TASK: Reproduce the listing below with every "GUI agent" changed to "interface assistant" and nothing else altered.

================

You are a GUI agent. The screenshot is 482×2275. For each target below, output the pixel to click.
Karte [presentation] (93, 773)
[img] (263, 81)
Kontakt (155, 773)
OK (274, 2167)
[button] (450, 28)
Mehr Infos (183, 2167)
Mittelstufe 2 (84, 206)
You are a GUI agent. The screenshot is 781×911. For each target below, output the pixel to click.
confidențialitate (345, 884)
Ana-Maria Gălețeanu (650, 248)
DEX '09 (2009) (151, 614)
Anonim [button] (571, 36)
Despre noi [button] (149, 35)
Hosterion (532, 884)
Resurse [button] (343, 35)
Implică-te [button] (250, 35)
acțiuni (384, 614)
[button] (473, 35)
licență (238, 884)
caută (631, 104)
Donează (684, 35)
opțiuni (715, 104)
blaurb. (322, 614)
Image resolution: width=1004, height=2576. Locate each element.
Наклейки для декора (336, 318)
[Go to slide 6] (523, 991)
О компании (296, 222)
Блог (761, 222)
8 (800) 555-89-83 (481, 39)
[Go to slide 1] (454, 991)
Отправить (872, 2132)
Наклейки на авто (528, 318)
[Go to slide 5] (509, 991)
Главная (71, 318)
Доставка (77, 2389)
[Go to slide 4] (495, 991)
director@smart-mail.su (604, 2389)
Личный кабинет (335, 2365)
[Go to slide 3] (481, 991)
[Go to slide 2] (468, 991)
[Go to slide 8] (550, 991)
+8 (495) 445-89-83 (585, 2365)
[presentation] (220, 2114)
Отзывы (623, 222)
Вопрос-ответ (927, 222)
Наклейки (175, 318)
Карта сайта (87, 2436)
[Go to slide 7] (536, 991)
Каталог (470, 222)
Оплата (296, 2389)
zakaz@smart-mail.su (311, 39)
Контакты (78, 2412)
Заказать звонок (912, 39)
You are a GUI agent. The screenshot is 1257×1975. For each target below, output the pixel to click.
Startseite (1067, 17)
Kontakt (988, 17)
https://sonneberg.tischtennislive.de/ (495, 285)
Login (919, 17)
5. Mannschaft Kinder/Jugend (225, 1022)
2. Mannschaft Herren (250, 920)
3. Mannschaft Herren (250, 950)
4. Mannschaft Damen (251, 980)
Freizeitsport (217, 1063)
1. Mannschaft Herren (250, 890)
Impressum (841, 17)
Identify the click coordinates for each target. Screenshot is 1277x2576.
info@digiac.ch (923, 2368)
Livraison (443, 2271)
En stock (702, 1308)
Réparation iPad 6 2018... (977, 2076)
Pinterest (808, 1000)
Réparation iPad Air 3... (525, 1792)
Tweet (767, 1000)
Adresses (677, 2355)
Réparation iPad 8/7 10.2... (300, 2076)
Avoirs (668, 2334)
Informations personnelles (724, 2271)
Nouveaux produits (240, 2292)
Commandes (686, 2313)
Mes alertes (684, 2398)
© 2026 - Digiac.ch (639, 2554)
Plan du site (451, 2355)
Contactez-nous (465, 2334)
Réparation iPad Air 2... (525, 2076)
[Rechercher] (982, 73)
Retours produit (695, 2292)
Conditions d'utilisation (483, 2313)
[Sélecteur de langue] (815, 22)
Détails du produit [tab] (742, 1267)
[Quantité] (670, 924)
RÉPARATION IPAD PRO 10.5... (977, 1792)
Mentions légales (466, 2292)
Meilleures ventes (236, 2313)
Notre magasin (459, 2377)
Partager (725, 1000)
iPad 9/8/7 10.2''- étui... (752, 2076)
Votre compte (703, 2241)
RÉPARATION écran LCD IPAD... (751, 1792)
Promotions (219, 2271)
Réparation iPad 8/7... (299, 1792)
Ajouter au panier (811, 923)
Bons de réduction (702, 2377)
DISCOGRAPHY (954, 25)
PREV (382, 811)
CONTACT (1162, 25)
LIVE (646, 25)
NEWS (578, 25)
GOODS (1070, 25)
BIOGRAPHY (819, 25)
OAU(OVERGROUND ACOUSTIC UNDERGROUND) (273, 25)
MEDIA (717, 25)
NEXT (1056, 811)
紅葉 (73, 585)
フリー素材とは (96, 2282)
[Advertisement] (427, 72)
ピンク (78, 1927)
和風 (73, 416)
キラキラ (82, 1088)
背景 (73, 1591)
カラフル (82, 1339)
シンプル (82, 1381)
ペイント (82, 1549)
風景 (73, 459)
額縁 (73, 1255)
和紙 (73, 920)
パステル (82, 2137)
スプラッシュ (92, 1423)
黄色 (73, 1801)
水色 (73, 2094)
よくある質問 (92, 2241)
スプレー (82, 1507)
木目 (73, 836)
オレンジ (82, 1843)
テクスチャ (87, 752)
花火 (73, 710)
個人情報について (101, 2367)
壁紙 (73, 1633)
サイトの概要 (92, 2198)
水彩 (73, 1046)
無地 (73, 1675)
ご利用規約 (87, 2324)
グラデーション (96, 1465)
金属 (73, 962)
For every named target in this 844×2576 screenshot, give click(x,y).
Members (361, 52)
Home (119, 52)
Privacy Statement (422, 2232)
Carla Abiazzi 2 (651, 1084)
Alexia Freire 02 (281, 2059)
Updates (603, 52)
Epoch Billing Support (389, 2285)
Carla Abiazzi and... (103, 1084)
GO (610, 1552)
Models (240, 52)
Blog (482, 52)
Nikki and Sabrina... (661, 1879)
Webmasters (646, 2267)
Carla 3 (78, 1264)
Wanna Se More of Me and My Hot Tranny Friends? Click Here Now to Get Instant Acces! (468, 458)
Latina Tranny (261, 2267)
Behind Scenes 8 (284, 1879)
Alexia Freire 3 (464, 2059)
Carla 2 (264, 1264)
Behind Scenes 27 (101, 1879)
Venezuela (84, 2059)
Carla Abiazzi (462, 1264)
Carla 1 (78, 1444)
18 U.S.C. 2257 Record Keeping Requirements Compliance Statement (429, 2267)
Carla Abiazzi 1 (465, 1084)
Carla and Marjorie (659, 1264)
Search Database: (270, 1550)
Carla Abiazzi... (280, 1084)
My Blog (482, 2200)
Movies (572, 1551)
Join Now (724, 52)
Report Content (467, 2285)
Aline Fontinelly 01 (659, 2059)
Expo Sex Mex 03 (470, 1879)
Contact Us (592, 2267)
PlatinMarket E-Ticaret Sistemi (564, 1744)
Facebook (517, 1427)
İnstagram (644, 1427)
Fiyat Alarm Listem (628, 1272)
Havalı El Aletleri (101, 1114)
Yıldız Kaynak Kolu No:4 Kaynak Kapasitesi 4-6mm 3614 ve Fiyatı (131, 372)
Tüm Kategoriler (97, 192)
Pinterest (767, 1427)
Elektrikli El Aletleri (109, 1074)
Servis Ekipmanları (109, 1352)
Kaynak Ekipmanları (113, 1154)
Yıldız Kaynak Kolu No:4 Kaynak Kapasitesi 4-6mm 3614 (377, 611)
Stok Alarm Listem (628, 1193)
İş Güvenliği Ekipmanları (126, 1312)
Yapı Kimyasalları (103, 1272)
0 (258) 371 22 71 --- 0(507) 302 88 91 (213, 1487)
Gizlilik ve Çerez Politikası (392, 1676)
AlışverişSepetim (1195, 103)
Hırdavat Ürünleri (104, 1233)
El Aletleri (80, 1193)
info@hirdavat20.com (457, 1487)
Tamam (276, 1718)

================

PROBLEM SOLUTION:
You are a interface assistant. The screenshot is 482×2275. For each target below, output the pixel to click.
Karte [presentation] (93, 773)
[img] (263, 81)
Kontakt (155, 773)
OK (274, 2167)
[button] (450, 28)
Mehr Infos (183, 2167)
Mittelstufe 2 (84, 206)
You are a interface assistant. The screenshot is 781×911. For each target below, output the pixel to click.
confidențialitate (345, 884)
Ana-Maria Gălețeanu (650, 248)
DEX '09 (2009) (151, 614)
Anonim [button] (571, 36)
Despre noi [button] (149, 35)
Hosterion (532, 884)
Resurse [button] (343, 35)
Implică-te [button] (250, 35)
acțiuni (384, 614)
[button] (473, 35)
licență (238, 884)
caută (631, 104)
Donează (684, 35)
opțiuni (715, 104)
blaurb. (322, 614)
Image resolution: width=1004, height=2576. Locate each element.
Наклейки для декора (336, 318)
[Go to slide 6] (523, 991)
О компании (296, 222)
Блог (761, 222)
8 (800) 555-89-83 (481, 39)
[Go to slide 1] (454, 991)
Отправить (872, 2132)
Наклейки на авто (528, 318)
[Go to slide 5] (509, 991)
Главная (71, 318)
Доставка (77, 2389)
[Go to slide 4] (495, 991)
director@smart-mail.su (604, 2389)
Личный кабинет (335, 2365)
[Go to slide 3] (481, 991)
[Go to slide 2] (468, 991)
[Go to slide 8] (550, 991)
+8 (495) 445-89-83 (585, 2365)
[presentation] (220, 2114)
Отзывы (623, 222)
Вопрос-ответ (927, 222)
Наклейки (175, 318)
Карта сайта (87, 2436)
[Go to slide 7] (536, 991)
Каталог (470, 222)
Оплата (296, 2389)
zakaz@smart-mail.su (311, 39)
Контакты (78, 2412)
Заказать звонок (912, 39)
You are a interface assistant. The screenshot is 1257×1975. For each target below, output the pixel to click.
Startseite (1067, 17)
Kontakt (988, 17)
https://sonneberg.tischtennislive.de/ (495, 285)
Login (919, 17)
5. Mannschaft Kinder/Jugend (225, 1022)
2. Mannschaft Herren (250, 920)
3. Mannschaft Herren (250, 950)
4. Mannschaft Damen (251, 980)
Freizeitsport (217, 1063)
1. Mannschaft Herren (250, 890)
Impressum (841, 17)
Identify the click coordinates for each target. Screenshot is 1277x2576.
info@digiac.ch (923, 2368)
Livraison (443, 2271)
En stock (702, 1308)
Réparation iPad 6 2018... (977, 2076)
Pinterest (808, 1000)
Réparation iPad Air 3... (525, 1792)
Tweet (767, 1000)
Adresses (677, 2355)
Réparation iPad 8/7 10.2... (300, 2076)
Avoirs (668, 2334)
Informations personnelles (724, 2271)
Nouveaux produits (240, 2292)
Commandes (686, 2313)
Mes alertes (684, 2398)
© 2026 - Digiac.ch (639, 2554)
Plan du site (451, 2355)
Contactez-nous (465, 2334)
Réparation iPad Air 2... (525, 2076)
[Rechercher] (982, 73)
Retours produit (695, 2292)
Conditions d'utilisation (483, 2313)
[Sélecteur de langue] (815, 22)
Détails du produit [tab] (742, 1267)
[Quantité] (670, 924)
RÉPARATION IPAD PRO 10.5... (977, 1792)
Mentions légales (466, 2292)
Meilleures ventes (236, 2313)
Notre magasin (459, 2377)
Partager (725, 1000)
iPad 9/8/7 10.2''- étui... (752, 2076)
Votre compte (703, 2241)
RÉPARATION écran LCD IPAD... (751, 1792)
Promotions (219, 2271)
Réparation iPad 8/7... (299, 1792)
Ajouter au panier (811, 923)
Bons de réduction (702, 2377)
DISCOGRAPHY (954, 25)
PREV (382, 811)
CONTACT (1162, 25)
LIVE (646, 25)
NEWS (578, 25)
GOODS (1070, 25)
BIOGRAPHY (819, 25)
OAU(OVERGROUND ACOUSTIC UNDERGROUND) (273, 25)
MEDIA (717, 25)
NEXT (1056, 811)
紅葉 (73, 585)
フリー素材とは (96, 2282)
[Advertisement] (427, 72)
ピンク (78, 1927)
和風 (73, 416)
キラキラ (82, 1088)
背景 (73, 1591)
カラフル (82, 1339)
シンプル (82, 1381)
ペイント (82, 1549)
風景 (73, 459)
額縁 (73, 1255)
和紙 (73, 920)
パステル (82, 2137)
スプラッシュ (92, 1423)
黄色 (73, 1801)
水色 (73, 2094)
よくある質問 (92, 2241)
スプレー (82, 1507)
木目 (73, 836)
オレンジ (82, 1843)
テクスチャ (87, 752)
花火 (73, 710)
個人情報について (101, 2367)
壁紙 (73, 1633)
サイトの概要 (92, 2198)
水彩 (73, 1046)
無地 (73, 1675)
ご利用規約 (87, 2324)
グラデーション (96, 1465)
金属 (73, 962)
For every named target in this 844×2576 screenshot, give click(x,y).
Members (361, 52)
Home (119, 52)
Privacy Statement (422, 2232)
Carla Abiazzi 2 (651, 1084)
Alexia Freire 02 (281, 2059)
Updates (603, 52)
Epoch Billing Support (389, 2285)
Carla Abiazzi and... (103, 1084)
GO (610, 1552)
Models (240, 52)
Blog (482, 52)
Nikki and Sabrina... (661, 1879)
Webmasters (646, 2267)
Carla 3 (78, 1264)
Wanna Se More of Me and My Hot Tranny Friends? Click Here Now to Get Instant Acces! (468, 458)
Latina Tranny (261, 2267)
Behind Scenes 8 (284, 1879)
Alexia Freire 3 (464, 2059)
Carla 2 (264, 1264)
Behind Scenes 27 (101, 1879)
Venezuela (84, 2059)
Carla Abiazzi (462, 1264)
Carla 1 (78, 1444)
18 U.S.C. 2257 Record Keeping Requirements Compliance Statement (429, 2267)
Carla Abiazzi 1 (465, 1084)
Carla and Marjorie (659, 1264)
Search Database: (270, 1550)
Carla Abiazzi... (280, 1084)
My Blog (482, 2200)
Movies (572, 1551)
Join Now (724, 52)
Report Content (467, 2285)
Aline Fontinelly 01 (659, 2059)
Expo Sex Mex 03 (470, 1879)
Contact Us (592, 2267)
PlatinMarket E-Ticaret Sistemi (564, 1744)
Facebook (517, 1427)
İnstagram (644, 1427)
Fiyat Alarm Listem (628, 1272)
Havalı El Aletleri (101, 1114)
Yıldız Kaynak Kolu No:4 Kaynak Kapasitesi 4-6mm 3614 ve Fiyatı (131, 372)
Tüm Kategoriler (97, 192)
Pinterest (767, 1427)
Elektrikli El Aletleri (109, 1074)
Servis Ekipmanları (109, 1352)
Kaynak Ekipmanları (113, 1154)
Yıldız Kaynak Kolu No:4 Kaynak Kapasitesi 4-6mm 3614 (377, 611)
Stok Alarm Listem (628, 1193)
İş Güvenliği Ekipmanları (126, 1312)
Yapı Kimyasalları (103, 1272)
0 (258) 371 22 71 --- 0(507) 302 88 91 (213, 1487)
Gizlilik ve Çerez Politikası (392, 1676)
AlışverişSepetim (1195, 103)
Hırdavat Ürünleri (104, 1233)
El Aletleri (80, 1193)
info@hirdavat20.com (457, 1487)
Tamam (276, 1718)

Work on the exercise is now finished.